A recent email thread on the devel list involved (in part) the question of
hostname resolution. [Note: I have a fix for the localhost problem described
in that thread - just need to chase down a memory corruption problem, so it
won't come into the trunk until next week]
This is a problem that has troubled us since the beginning, and we have gone
back-and-forth on solutions. Rather than just throwing another code change
into the system, Jeff and I thought it might be a good idea to seek input
from the community.
The problem is that our system requires a consistent way of identifying
nodes so we can tell if, for example, we already have a daemon on that node.
We currently do that via a string hostname. This appears to work just fine
in managed environments as the allocators are (usually?) consistent in how
they name a node.
However, users are frequently not consistent, which causes a problem. For
example, users can create a hostfile entry for "foo.bar.net", and then put
"-host foo" on their command line. In Open MPI, these will be treated as two
completely separate nodes.
In the past, we attempted to solve this by actually resolving every name
provided to us. However, resolving names of remote hosts can be a very
expensive function call, especially at scale. One solution we considered was
to only do this for non-managed environments - i.e., when provided names in
a hostfile or via -host. This was rejected on the grounds that it penalized
people who used those mechanisms and, in many cases, wasn't necessary
because users were careful to avoid ambiguity.

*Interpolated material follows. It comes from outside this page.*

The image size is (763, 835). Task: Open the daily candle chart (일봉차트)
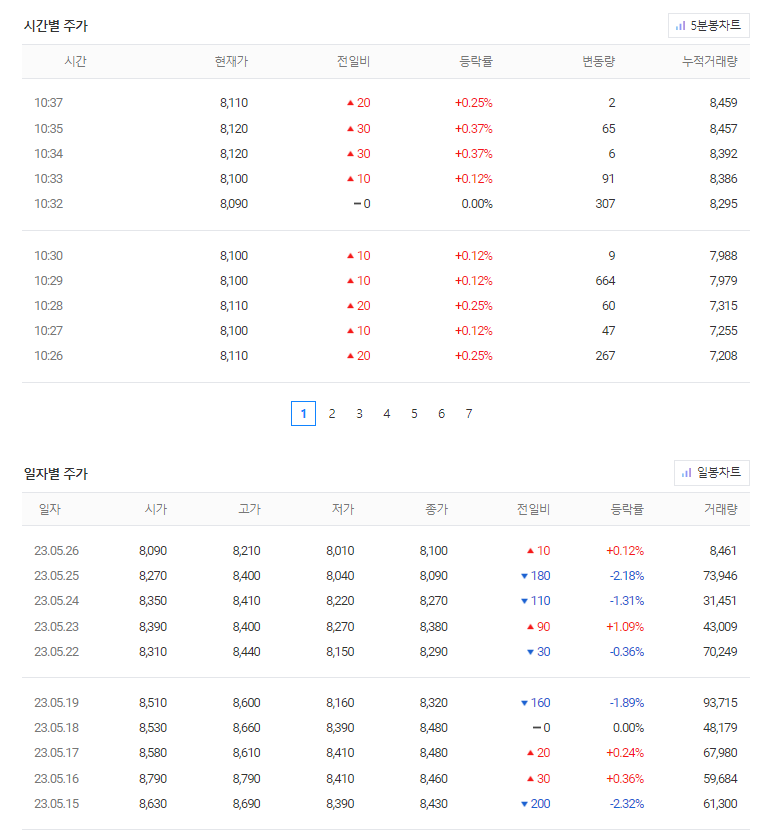[x=712, y=473]
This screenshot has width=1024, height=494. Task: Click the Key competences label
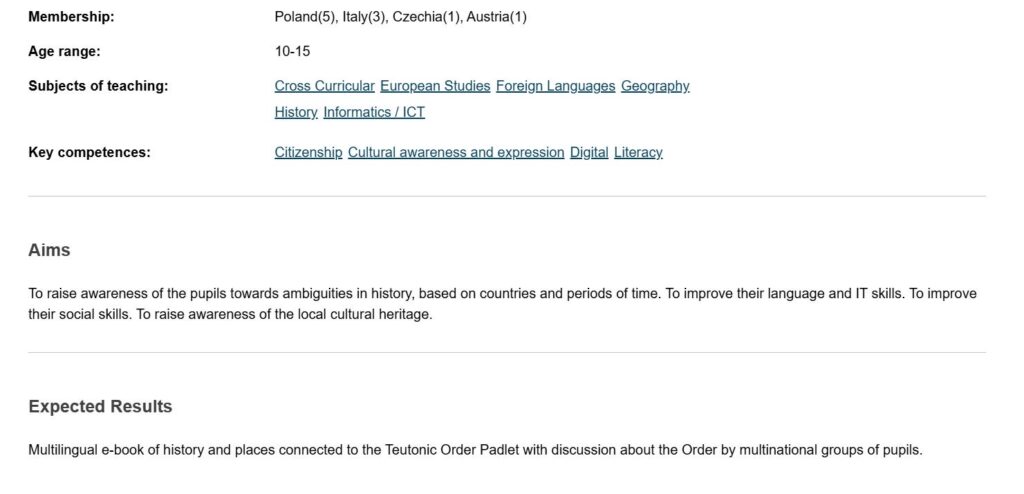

But that leaves us with an unsolved problem that can cause Open MPI to
behave in unexpected ways, including possibly hanging. Of course, we could
just check names for matches in that first network name field - this would
solve the "foo" vs "foo.bar.net" problem, but creates a vulnerability (what
if we have both "foo.bar.net" and "foo.no-bar.net" in our hostfile?) that
may or may not be acceptable (I'm sure it is at least uncommon for an MPI
app to cross subnet boundaries, but maybe someone is really doing this in
some rsh-based cluster).
Or we could go back to fully resolving names provided via non-managed
channels. Or we just tell people that "you *must* be consistent in how you
identify nodes". Or....?
Any input would be appreciated.